**Given entries:**
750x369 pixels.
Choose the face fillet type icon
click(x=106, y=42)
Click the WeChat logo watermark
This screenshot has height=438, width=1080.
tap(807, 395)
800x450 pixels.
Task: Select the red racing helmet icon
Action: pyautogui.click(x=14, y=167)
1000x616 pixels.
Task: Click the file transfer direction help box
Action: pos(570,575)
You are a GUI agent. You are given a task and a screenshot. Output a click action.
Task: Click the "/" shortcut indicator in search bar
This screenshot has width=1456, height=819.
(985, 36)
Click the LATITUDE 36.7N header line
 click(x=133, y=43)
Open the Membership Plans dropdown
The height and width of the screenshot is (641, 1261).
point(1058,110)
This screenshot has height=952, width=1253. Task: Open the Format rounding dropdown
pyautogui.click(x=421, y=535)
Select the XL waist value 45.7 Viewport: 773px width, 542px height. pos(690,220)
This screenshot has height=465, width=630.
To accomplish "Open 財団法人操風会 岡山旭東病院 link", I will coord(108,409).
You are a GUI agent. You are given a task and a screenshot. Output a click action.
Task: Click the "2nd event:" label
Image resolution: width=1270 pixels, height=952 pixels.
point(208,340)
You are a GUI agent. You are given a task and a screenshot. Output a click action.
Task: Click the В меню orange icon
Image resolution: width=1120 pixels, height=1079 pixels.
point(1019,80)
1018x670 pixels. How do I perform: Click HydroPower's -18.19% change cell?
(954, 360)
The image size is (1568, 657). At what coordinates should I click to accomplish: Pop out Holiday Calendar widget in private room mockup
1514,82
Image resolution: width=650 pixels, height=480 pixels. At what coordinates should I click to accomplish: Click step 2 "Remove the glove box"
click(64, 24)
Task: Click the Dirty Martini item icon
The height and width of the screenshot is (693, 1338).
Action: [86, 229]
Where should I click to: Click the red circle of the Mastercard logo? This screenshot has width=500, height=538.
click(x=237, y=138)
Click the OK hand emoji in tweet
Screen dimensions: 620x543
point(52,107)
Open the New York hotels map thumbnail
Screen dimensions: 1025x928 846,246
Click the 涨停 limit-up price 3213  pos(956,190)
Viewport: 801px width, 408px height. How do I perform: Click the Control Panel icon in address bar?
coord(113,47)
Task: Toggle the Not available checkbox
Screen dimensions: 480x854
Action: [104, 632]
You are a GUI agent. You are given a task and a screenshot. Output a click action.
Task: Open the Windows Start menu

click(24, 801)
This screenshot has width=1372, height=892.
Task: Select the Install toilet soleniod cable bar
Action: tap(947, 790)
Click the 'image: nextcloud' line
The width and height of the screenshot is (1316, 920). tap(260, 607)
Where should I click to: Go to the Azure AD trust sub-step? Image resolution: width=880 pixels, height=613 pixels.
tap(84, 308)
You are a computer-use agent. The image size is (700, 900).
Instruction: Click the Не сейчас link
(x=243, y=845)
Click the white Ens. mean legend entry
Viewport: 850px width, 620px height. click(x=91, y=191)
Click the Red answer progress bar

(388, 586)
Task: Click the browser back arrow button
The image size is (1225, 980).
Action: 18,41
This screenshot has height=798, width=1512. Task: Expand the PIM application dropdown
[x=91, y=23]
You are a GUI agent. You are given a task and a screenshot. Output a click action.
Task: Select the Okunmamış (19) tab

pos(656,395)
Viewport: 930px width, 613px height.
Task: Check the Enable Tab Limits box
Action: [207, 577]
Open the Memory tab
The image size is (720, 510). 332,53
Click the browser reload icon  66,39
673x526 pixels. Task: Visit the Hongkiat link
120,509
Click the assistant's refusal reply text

**Problem requirements:** Return all data verbatim.

**Task output:**
750x369 pixels.
Choose the face fillet type icon
click(x=106, y=42)
Click the WeChat logo watermark
This screenshot has height=438, width=1080.
tap(807, 395)
800x450 pixels.
Task: Select the red racing helmet icon
Action: pyautogui.click(x=14, y=167)
1000x616 pixels.
Task: Click the file transfer direction help box
Action: pos(570,575)
You are a GUI agent. You are given a task and a screenshot. Output a click action.
Task: Click the "/" shortcut indicator in search bar
This screenshot has width=1456, height=819.
(985, 36)
Click the LATITUDE 36.7N header line
 click(x=133, y=43)
Open the Membership Plans dropdown
The height and width of the screenshot is (641, 1261).
point(1058,110)
This screenshot has height=952, width=1253. Task: Open the Format rounding dropdown
pyautogui.click(x=421, y=535)
Select the XL waist value 45.7 Viewport: 773px width, 542px height. pos(690,220)
This screenshot has height=465, width=630.
To accomplish "Open 財団法人操風会 岡山旭東病院 link", I will coord(108,409).
You are a GUI agent. You are given a task and a screenshot. Output a click action.
Task: Click the "2nd event:" label
Image resolution: width=1270 pixels, height=952 pixels.
point(208,340)
You are a GUI agent. You are given a task and a screenshot. Output a click action.
Task: Click the В меню orange icon
Image resolution: width=1120 pixels, height=1079 pixels.
point(1019,80)
1018x670 pixels. How do I perform: Click HydroPower's -18.19% change cell?
(954, 360)
The image size is (1568, 657). At what coordinates should I click to accomplish: Pop out Holiday Calendar widget in private room mockup
1514,82
Image resolution: width=650 pixels, height=480 pixels. At what coordinates should I click to accomplish: Click step 2 "Remove the glove box"
click(64, 24)
Task: Click the Dirty Martini item icon
The height and width of the screenshot is (693, 1338).
Action: [86, 229]
Where should I click to: Click the red circle of the Mastercard logo? This screenshot has width=500, height=538.
click(x=237, y=138)
Click the OK hand emoji in tweet
Screen dimensions: 620x543
point(52,107)
Open the New York hotels map thumbnail
Screen dimensions: 1025x928 846,246
Click the 涨停 limit-up price 3213  pos(956,190)
Viewport: 801px width, 408px height. How do I perform: Click the Control Panel icon in address bar?
coord(113,47)
Task: Toggle the Not available checkbox
Screen dimensions: 480x854
Action: [104, 632]
You are a GUI agent. You are given a task and a screenshot. Output a click action.
Task: Open the Windows Start menu

click(24, 801)
This screenshot has width=1372, height=892.
Task: Select the Install toilet soleniod cable bar
Action: tap(947, 790)
Click the 'image: nextcloud' line
The width and height of the screenshot is (1316, 920). tap(260, 607)
Where should I click to: Go to the Azure AD trust sub-step? Image resolution: width=880 pixels, height=613 pixels.
tap(84, 308)
You are a computer-use agent. The image size is (700, 900).
Instruction: Click the Не сейчас link
(x=243, y=845)
Click the white Ens. mean legend entry
Viewport: 850px width, 620px height. click(x=91, y=191)
Click the Red answer progress bar

(388, 586)
Task: Click the browser back arrow button
The image size is (1225, 980).
Action: 18,41
This screenshot has height=798, width=1512. Task: Expand the PIM application dropdown
[x=91, y=23]
You are a GUI agent. You are given a task and a screenshot. Output a click action.
Task: Select the Okunmamış (19) tab

pos(656,395)
Viewport: 930px width, 613px height.
Task: Check the Enable Tab Limits box
Action: [207, 577]
Open the Memory tab
The image size is (720, 510). 332,53
Click the browser reload icon  66,39
673x526 pixels. Task: Visit the Hongkiat link
120,509
Click the assistant's refusal reply text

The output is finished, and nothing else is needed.